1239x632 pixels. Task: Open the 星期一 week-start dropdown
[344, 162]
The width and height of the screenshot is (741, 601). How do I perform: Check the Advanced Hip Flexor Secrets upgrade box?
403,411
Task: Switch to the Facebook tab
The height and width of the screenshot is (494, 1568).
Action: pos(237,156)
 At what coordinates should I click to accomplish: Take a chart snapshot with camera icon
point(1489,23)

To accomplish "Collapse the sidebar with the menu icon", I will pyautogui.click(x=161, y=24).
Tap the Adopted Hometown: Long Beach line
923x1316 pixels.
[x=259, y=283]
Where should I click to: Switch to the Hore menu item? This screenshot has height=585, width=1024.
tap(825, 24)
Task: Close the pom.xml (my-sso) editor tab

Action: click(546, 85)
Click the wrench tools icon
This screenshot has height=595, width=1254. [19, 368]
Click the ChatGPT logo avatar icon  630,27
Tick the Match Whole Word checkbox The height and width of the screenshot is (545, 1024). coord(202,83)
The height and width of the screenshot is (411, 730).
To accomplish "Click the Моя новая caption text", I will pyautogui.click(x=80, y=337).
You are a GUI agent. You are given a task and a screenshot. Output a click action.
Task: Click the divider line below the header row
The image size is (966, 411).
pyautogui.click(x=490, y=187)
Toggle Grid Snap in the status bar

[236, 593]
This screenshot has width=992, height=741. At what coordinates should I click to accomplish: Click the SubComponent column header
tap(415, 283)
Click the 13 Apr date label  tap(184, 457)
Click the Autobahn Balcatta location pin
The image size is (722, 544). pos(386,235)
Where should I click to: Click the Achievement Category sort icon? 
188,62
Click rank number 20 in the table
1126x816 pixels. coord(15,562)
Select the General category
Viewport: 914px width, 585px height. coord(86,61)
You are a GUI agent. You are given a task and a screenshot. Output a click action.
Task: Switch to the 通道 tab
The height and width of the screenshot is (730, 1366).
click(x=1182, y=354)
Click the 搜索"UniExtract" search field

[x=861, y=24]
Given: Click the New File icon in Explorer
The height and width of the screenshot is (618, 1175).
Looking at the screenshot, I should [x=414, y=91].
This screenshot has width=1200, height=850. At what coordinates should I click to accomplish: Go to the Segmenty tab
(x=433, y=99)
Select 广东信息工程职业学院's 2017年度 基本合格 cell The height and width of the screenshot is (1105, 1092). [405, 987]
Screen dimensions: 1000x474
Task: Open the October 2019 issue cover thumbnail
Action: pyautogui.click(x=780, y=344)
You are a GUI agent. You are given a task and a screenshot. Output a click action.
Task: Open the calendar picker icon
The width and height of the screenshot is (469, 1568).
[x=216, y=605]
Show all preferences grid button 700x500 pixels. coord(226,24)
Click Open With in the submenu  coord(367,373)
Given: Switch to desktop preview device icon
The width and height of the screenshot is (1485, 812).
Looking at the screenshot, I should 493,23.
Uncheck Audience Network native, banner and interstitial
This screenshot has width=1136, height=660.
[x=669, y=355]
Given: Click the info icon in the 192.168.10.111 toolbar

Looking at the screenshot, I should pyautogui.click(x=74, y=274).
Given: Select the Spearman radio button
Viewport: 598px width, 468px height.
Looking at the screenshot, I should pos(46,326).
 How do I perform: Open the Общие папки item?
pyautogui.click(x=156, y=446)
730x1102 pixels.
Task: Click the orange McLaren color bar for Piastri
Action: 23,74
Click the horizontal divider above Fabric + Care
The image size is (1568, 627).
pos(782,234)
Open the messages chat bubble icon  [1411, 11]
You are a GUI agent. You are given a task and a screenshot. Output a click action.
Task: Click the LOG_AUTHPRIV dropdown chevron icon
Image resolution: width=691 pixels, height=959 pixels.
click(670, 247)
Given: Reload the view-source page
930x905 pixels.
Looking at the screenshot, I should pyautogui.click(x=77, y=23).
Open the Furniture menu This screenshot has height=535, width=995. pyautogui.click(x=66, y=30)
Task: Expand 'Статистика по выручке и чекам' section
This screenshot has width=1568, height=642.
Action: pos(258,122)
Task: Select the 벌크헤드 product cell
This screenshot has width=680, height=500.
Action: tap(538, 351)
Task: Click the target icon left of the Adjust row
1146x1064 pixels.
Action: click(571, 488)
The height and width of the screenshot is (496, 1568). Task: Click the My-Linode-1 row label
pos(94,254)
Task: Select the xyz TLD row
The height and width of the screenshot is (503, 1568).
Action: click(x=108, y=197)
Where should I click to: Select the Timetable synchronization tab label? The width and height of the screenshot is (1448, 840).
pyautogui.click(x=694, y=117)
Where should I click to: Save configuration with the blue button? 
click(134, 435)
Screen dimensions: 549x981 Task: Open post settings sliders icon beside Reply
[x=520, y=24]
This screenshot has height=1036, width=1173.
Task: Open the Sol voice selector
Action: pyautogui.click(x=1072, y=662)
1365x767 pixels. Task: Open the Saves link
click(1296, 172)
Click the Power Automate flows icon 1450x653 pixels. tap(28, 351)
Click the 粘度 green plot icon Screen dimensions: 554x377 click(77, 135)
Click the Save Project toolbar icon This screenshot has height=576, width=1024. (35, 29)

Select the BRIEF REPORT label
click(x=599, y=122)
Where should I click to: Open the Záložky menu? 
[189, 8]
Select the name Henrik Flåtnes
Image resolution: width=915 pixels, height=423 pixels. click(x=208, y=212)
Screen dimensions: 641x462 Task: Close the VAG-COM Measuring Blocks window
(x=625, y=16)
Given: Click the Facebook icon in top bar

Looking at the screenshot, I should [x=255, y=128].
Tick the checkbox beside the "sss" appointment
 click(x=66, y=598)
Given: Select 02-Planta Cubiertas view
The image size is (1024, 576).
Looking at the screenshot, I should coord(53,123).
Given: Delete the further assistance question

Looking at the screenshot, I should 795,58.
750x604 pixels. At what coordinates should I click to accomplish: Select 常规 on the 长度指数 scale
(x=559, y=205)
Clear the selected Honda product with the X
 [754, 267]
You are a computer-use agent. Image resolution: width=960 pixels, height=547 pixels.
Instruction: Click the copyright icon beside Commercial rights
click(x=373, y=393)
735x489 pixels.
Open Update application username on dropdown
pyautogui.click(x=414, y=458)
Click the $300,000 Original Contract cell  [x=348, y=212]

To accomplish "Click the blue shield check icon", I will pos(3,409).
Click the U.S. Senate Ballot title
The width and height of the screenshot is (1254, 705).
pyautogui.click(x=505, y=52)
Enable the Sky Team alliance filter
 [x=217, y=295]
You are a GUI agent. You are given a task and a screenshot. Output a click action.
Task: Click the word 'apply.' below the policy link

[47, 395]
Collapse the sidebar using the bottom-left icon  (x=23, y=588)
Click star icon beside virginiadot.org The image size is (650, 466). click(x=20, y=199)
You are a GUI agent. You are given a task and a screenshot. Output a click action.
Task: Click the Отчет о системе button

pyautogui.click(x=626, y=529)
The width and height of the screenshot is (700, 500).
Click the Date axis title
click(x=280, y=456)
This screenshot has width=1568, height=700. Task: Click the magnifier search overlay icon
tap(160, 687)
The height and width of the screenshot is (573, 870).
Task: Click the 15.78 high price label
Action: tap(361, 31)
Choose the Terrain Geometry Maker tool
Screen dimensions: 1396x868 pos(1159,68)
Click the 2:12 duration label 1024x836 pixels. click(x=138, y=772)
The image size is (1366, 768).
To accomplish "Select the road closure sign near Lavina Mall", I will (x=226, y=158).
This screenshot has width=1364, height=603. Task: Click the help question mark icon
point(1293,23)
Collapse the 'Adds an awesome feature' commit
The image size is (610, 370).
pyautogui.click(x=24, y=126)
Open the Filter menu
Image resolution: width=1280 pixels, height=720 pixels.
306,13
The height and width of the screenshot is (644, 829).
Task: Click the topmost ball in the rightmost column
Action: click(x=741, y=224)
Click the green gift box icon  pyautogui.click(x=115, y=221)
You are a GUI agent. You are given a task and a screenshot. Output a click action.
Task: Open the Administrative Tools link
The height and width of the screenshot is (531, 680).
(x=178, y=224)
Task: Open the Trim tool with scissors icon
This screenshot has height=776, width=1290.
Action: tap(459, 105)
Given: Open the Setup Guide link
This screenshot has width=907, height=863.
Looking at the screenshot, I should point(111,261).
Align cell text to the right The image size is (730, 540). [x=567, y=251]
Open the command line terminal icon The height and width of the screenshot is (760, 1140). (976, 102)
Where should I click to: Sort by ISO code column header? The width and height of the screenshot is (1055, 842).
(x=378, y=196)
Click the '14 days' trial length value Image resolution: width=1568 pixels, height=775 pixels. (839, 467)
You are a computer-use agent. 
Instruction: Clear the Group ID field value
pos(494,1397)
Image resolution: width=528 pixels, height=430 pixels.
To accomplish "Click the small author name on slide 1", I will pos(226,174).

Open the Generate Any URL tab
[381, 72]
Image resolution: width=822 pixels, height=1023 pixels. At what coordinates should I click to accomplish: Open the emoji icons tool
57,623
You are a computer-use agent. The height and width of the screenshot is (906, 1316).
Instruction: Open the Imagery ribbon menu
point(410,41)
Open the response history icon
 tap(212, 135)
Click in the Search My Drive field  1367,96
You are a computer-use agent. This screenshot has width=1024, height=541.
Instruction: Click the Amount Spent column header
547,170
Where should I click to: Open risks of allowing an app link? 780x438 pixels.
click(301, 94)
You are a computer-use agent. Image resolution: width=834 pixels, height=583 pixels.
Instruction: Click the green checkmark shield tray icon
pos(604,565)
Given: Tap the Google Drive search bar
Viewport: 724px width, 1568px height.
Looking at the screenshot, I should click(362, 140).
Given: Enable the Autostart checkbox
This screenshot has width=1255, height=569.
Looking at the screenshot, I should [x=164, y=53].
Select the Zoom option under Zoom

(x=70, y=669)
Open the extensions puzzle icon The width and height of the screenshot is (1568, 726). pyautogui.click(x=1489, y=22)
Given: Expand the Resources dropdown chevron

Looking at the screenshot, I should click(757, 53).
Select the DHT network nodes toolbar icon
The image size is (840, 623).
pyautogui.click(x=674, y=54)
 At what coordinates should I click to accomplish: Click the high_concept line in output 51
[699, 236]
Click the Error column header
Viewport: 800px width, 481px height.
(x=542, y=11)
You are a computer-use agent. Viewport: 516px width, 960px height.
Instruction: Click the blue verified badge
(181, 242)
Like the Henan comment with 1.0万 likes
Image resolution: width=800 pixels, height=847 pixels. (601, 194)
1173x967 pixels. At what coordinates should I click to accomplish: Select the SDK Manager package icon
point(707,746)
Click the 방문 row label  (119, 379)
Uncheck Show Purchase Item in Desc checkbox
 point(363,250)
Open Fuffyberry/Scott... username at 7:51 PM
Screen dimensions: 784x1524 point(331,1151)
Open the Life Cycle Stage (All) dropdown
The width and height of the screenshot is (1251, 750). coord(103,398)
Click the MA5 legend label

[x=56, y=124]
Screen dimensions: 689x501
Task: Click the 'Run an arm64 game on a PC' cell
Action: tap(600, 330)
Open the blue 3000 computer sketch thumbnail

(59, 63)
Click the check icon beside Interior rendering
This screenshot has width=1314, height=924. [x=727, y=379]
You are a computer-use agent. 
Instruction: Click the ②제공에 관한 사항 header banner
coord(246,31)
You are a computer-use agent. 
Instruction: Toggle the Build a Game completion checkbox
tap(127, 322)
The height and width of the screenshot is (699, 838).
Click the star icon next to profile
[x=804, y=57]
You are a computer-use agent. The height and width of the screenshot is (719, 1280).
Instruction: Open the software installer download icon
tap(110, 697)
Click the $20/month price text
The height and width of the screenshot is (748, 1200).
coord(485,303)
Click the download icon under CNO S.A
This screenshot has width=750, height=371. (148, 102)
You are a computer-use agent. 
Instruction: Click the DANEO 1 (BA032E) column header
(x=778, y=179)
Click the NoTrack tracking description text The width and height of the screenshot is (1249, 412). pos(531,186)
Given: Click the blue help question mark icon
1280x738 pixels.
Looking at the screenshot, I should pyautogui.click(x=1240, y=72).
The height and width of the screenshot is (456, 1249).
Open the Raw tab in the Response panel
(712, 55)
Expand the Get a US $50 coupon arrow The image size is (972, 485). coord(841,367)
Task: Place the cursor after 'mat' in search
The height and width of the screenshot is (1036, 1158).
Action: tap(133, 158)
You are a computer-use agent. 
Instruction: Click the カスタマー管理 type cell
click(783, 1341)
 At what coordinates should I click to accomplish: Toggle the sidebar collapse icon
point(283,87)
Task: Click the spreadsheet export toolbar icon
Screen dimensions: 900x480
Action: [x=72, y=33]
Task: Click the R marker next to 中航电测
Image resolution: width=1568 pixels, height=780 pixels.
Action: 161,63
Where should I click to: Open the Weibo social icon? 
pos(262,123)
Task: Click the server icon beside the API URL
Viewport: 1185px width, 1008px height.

:::::

- _Exercise goal_
In the material above, find each line that contains the word "will", and select it.

- _The completed task_
To accomplish "Collapse the sidebar with the menu icon", I will pyautogui.click(x=161, y=24).
To accomplish "Click the Моя новая caption text", I will pyautogui.click(x=80, y=337).
To accomplish "Click the blue shield check icon", I will pos(3,409).
To accomplish "Select the road closure sign near Lavina Mall", I will (x=226, y=158).
To accomplish "Click the small author name on slide 1", I will pos(226,174).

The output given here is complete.